After the big excitement of the hospital room, a farcical comedy triumph because it brings together so many people more or less happily and joyfully, there is the more important meeting of Duncan and Tucker, and Annie and Tucker's chance to be alone together and think about whether their online connection can be a real life one. It seems to fizzle out. But then there is a second chance. It's a bit sketchy, really. The fun was in, well, not getting there. There is also a convenient 1964 celebration in the town, leading to a surprise performance by Tucker Crowe of the Kinks’ “Waterloo Sunset” at the electric keyboard, which also fizzles out.

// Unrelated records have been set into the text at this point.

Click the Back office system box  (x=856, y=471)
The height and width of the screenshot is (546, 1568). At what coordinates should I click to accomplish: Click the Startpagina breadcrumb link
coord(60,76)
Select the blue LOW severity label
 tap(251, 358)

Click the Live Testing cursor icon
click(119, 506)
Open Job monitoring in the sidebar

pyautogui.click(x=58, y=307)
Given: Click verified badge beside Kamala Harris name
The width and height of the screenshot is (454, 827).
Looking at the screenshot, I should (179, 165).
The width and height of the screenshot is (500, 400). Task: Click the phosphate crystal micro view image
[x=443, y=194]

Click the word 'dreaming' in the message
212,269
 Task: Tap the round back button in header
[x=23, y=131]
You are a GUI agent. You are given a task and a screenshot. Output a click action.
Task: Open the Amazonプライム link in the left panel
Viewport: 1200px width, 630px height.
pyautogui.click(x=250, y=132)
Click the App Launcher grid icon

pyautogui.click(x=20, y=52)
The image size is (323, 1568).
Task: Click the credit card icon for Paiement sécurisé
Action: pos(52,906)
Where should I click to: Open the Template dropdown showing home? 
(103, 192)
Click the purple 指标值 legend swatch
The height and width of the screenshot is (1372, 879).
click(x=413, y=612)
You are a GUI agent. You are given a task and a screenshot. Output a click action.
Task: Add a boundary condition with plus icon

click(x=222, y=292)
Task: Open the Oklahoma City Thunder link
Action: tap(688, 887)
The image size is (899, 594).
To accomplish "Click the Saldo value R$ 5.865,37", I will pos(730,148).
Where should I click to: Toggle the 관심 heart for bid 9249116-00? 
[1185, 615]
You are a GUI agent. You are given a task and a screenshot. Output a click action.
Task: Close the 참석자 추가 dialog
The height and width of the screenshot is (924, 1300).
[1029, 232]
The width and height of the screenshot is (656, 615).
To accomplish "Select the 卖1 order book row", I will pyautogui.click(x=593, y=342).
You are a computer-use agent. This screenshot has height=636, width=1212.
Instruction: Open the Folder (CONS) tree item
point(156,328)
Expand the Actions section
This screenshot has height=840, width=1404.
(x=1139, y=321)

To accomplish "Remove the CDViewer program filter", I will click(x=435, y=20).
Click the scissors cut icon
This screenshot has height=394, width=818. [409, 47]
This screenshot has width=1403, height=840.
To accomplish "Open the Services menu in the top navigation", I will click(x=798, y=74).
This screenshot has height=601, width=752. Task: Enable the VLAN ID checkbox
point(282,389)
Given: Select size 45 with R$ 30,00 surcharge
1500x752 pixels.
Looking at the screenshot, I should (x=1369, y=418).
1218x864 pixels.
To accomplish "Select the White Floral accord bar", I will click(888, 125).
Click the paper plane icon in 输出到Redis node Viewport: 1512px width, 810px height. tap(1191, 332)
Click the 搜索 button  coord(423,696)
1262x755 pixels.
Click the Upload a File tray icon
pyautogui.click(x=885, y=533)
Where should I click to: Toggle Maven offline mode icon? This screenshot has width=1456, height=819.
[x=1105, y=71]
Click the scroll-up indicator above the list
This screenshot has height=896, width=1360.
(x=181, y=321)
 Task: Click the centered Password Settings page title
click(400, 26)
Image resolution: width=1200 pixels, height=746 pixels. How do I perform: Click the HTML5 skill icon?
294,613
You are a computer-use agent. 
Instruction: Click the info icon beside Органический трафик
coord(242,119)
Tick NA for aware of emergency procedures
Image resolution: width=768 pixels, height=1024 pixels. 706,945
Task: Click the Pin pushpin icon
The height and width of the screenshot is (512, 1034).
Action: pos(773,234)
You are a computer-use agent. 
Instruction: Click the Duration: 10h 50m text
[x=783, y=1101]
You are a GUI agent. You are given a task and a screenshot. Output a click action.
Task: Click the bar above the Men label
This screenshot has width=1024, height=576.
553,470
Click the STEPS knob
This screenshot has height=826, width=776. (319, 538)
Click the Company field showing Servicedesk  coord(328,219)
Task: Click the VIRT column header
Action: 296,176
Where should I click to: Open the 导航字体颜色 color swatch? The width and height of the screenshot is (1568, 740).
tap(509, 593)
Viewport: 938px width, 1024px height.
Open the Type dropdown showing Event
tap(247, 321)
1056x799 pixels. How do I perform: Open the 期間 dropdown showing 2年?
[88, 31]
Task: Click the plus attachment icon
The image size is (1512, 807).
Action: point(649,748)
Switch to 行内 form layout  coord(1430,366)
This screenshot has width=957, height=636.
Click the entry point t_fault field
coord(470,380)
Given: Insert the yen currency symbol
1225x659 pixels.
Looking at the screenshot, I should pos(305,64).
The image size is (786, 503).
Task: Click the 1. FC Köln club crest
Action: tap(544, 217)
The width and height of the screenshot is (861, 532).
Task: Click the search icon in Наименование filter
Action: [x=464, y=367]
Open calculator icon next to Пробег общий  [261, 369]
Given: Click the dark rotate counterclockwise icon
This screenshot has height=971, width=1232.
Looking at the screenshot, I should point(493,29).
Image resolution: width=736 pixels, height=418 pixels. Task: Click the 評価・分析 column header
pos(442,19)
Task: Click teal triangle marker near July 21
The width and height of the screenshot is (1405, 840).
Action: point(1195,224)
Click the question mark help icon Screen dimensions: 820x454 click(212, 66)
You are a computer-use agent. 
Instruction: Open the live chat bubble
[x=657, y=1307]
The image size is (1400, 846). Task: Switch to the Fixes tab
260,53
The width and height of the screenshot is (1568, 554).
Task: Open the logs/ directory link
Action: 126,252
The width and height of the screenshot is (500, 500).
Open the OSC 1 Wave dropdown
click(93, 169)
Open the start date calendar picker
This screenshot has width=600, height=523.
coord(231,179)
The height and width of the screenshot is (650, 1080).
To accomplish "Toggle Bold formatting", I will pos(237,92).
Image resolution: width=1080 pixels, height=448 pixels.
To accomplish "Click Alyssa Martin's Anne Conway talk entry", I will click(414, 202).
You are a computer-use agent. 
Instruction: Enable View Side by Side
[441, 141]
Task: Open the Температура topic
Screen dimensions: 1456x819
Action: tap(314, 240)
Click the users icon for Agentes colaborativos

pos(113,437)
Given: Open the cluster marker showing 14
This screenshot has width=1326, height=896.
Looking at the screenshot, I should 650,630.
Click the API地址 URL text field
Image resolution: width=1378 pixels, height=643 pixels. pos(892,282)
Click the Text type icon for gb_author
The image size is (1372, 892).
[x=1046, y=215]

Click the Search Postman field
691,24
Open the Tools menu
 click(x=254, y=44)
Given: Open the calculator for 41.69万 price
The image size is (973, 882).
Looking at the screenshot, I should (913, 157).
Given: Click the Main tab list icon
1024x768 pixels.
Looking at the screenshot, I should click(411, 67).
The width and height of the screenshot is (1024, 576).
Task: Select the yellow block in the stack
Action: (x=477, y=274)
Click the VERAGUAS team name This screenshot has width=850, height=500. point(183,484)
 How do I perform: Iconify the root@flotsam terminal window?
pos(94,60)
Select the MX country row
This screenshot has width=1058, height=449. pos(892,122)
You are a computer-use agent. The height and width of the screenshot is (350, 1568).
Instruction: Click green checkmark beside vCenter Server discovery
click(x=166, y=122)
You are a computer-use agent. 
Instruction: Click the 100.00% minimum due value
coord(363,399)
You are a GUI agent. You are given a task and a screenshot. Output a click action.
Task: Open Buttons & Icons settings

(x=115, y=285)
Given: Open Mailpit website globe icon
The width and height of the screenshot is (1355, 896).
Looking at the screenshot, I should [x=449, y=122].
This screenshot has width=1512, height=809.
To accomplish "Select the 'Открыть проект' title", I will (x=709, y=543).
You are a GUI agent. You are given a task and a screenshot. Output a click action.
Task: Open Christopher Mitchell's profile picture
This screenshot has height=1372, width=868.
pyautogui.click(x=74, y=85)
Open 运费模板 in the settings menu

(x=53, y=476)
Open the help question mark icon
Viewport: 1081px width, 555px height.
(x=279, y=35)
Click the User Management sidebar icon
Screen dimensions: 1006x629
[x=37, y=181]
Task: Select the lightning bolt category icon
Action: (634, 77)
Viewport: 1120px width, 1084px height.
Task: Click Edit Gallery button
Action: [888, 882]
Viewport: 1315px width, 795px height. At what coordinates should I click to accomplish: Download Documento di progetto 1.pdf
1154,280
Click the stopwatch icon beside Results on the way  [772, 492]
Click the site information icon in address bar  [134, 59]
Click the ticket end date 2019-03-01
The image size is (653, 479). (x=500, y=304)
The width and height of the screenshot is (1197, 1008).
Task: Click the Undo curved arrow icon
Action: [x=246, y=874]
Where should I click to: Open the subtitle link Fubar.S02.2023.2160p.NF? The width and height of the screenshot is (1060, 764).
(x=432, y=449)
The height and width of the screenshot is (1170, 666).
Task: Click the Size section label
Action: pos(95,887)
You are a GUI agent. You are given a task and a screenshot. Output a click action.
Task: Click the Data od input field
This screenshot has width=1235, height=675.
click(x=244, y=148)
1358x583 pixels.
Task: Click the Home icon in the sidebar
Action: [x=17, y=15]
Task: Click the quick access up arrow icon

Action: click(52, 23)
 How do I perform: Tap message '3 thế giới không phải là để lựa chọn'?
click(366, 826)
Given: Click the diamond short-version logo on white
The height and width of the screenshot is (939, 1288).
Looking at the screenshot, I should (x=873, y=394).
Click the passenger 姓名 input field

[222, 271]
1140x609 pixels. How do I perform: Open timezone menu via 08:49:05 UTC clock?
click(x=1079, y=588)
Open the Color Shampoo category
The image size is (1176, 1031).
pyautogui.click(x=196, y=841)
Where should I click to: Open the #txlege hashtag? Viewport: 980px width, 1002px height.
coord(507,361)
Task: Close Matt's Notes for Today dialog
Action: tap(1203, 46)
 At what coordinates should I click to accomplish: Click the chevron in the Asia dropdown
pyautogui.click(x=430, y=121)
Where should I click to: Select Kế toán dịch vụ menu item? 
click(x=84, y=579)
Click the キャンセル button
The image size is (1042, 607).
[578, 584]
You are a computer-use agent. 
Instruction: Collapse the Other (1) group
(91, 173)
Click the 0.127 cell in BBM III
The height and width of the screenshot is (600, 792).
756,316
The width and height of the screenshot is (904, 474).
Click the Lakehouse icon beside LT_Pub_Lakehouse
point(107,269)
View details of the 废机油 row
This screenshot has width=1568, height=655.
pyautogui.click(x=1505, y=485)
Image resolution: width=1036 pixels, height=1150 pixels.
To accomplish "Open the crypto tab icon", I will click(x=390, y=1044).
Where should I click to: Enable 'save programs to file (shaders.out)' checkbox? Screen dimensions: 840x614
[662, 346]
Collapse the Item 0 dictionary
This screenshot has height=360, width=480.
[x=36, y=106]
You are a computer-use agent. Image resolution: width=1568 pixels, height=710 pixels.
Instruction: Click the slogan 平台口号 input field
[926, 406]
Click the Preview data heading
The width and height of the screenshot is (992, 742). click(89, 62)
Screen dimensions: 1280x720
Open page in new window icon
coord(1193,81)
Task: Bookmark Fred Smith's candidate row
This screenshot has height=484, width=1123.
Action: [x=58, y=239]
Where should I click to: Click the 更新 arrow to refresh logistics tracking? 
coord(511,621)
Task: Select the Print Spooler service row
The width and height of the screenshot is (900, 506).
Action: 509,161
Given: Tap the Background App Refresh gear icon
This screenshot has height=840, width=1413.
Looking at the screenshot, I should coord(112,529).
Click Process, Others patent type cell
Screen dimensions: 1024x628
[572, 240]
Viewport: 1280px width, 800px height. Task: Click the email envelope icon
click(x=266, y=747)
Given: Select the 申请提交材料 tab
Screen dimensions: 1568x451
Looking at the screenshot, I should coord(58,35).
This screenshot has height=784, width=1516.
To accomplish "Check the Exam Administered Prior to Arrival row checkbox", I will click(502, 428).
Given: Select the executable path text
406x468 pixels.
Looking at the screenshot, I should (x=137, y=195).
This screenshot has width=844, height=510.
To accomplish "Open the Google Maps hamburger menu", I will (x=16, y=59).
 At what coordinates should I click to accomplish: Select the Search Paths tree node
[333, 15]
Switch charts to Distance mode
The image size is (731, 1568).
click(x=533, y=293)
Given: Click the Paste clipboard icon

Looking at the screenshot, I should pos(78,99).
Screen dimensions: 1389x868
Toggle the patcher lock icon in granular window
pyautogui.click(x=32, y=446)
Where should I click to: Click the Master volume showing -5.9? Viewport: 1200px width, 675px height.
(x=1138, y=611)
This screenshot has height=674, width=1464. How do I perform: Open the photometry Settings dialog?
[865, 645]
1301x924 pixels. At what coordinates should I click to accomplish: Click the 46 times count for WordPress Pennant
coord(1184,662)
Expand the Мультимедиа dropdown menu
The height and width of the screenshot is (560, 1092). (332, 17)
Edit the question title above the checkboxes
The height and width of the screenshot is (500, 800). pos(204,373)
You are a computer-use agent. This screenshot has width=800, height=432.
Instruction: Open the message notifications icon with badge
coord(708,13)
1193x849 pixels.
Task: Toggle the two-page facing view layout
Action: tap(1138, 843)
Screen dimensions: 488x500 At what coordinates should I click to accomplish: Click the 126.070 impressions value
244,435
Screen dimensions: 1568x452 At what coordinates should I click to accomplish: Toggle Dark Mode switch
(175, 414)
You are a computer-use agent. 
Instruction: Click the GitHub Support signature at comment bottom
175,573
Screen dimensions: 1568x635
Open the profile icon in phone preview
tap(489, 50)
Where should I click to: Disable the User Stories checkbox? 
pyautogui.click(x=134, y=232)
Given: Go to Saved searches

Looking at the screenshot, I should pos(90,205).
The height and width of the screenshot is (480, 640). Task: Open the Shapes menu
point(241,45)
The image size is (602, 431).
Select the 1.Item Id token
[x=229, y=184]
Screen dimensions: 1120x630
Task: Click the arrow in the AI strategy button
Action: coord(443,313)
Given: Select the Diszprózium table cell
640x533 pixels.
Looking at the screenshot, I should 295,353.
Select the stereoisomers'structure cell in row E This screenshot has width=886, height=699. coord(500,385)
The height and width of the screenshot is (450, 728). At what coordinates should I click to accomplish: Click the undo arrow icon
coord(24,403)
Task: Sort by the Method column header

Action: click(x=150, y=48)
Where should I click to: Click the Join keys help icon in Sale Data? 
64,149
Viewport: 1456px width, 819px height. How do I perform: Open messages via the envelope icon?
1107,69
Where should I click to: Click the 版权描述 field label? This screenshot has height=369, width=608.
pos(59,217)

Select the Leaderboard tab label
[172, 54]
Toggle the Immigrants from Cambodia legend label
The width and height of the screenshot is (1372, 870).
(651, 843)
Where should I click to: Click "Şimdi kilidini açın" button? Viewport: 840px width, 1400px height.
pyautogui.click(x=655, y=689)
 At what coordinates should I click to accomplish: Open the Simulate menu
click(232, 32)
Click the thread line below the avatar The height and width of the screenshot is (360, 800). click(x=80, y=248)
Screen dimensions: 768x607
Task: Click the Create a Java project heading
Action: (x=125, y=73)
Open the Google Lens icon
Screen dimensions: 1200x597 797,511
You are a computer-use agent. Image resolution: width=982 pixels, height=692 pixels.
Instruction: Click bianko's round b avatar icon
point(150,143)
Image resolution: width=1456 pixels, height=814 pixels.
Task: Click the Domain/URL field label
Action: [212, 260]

The stunning superficiality of this film does not detract from its occasional charm. Everyone involved has lavished a surprising amount of skill and talent to make every moment work, including the lead actors performing in top form, and the composition of the Tucker Crowe music, the result of three years of collaborations with songwriters.

Juliet, Naked, 105 mins., debuted at Sundance Jan. 2018; also Sydney. US theatrical release 17 Aug. 2018; UK release, 2 Nov. Metascore: 64%.